The next day, Cota 905 was breached.

InSight Crime Analysis

While shootouts between El Coqui’s gang and authorities are nothing new, the size of this latest clash may indicate an important shift in the tolerance shown to Revete.

In April, Douglas Rico, the head of Venezuela’s criminal investigation unit (Cuerpo de Investigaciones Científicas, Penales y Criminalísticas – CICPC), said he was willing to sit down with Revete to begin a disarmament process. Any such attempts at appeasement were highly unlikely to succeed. Since then, El Coqui and his allies have only grown in strength, first in their continued takeover of La Vega and then in daring to shoot at El Helicoide, the police headquarters in Caracas.

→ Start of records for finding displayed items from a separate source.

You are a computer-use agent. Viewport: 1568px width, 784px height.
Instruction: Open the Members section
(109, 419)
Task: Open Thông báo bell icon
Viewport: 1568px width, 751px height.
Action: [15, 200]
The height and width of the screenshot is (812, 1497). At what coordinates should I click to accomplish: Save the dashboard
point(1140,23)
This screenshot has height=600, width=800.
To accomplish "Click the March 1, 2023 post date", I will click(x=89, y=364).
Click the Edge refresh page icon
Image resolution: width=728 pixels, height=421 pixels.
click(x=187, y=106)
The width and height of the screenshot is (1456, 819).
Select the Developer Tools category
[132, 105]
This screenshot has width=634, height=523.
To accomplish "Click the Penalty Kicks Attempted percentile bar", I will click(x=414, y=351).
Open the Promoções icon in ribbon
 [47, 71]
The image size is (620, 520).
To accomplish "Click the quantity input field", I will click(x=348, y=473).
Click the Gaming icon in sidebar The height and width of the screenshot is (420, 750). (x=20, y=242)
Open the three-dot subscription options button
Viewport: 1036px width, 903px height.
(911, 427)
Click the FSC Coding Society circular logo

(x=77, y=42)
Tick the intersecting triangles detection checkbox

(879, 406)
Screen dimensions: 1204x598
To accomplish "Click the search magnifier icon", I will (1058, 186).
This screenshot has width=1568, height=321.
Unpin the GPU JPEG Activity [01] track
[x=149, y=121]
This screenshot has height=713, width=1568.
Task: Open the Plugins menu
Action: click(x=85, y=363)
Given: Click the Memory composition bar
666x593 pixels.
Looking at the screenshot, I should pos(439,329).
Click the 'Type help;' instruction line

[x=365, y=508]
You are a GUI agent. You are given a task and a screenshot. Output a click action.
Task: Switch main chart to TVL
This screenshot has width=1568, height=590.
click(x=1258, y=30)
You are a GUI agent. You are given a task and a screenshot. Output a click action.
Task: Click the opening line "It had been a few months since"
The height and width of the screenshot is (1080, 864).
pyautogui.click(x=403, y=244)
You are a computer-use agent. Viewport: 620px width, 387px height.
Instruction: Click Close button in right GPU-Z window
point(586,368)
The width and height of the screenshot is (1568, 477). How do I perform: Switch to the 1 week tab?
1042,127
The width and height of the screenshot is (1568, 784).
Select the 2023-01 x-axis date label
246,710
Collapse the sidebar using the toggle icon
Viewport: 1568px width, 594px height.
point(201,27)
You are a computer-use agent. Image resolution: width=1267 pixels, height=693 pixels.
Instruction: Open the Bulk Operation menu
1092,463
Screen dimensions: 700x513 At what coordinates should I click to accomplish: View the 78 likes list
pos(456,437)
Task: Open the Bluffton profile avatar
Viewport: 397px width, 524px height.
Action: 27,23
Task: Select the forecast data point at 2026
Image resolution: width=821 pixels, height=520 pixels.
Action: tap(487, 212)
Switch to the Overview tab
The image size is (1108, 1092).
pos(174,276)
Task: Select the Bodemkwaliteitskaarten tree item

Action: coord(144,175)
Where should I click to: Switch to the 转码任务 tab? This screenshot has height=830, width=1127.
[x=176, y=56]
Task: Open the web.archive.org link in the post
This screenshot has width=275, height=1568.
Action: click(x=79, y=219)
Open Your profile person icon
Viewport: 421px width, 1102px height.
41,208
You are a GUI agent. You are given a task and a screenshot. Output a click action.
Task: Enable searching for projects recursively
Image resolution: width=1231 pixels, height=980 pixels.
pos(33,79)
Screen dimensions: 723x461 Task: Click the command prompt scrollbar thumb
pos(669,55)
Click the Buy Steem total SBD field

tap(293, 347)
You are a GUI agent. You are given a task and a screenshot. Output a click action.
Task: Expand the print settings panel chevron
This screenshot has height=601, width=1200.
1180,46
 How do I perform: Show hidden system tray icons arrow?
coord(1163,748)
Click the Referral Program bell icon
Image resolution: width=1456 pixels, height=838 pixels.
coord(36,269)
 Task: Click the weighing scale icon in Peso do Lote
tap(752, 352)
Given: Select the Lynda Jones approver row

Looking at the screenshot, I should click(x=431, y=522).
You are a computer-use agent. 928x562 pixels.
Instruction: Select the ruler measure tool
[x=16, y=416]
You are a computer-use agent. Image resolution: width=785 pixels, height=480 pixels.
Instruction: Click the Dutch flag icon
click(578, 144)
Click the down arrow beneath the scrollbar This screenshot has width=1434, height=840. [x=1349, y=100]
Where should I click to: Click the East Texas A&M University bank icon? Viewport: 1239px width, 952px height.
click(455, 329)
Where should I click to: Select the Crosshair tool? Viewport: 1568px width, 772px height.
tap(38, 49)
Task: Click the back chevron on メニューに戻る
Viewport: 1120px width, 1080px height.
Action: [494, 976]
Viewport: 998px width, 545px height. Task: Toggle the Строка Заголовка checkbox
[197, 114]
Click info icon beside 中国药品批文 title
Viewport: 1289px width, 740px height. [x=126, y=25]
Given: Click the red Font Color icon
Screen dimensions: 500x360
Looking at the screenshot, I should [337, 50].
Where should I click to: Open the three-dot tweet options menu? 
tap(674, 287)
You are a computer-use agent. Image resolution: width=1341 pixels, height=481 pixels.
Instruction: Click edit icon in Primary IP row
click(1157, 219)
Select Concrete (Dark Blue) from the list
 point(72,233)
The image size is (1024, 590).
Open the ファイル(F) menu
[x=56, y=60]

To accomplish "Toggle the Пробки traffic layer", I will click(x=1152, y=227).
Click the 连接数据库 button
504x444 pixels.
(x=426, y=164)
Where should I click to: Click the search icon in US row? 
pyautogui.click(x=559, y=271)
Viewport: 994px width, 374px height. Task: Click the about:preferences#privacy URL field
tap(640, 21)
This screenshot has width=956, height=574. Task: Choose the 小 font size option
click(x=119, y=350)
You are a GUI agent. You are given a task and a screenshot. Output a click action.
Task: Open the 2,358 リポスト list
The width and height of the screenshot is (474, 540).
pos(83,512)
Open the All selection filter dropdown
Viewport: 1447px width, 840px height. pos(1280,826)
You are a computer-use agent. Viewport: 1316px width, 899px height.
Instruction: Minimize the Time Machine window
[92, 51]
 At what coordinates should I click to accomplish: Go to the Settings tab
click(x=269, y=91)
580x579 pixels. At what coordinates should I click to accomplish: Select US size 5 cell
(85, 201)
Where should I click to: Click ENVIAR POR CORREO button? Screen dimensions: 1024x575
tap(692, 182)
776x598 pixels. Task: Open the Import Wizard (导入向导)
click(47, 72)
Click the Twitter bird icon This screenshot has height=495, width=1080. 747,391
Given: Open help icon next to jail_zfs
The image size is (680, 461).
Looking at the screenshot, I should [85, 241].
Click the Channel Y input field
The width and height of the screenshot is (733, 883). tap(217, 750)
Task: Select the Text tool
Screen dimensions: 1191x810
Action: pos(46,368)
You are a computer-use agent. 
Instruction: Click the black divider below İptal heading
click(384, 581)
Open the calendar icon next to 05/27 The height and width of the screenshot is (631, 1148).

This latest anti-gang operation certainly dwarfed those of the past. Where previous raids saw officers retreat if they were fired upon or secure only a few arrests, seemingly at random, this appeared to be a concerted attempt to find Revete, as well as his lieutenants.

The fallout is unclear. Neither Revete nor his top aides have been arrested, allowing them to lay low and resurface once authorities have retreated. And despite a few dozen arrests, it does not appear that El Coqui’s hold over Cota 905 or La Vega has weakened.

This campaign may also have been intended to send El Coqui a message not to overstep his boundaries. There is precedent for this. For a few weeks in early 2020, another Caracas gang boss similar to Revete, Wilexis Alexander Acevedo, alias “Wilexis,” was public enemy number one. Even President Nicolás Maduro accused him of being a pawn of the US Drug Enforcement Administration (DEA).

The raids that followed in the slum of José Félix Ribas, which Wilexis controls, were very similar to those seen in Cota 905. Hundreds of officers tore apart houses, and a few gang members were killed or arrested. But Wilexis survived. Since then, his profile has lowered, and no other raids have occurred.

It remains to be seen if Revete will follow this example or remain defiant. But even if he falls, El Coqui’s gang has grown to such a size in Caracas that another leader may simply rise to take his place.

Should they find themselves leaderless, one well-known crime reporter in Caracas, Román Camacho, recently suggested that a gang from outside Caracas might be tempted to try and take over El Koki’s territory and men.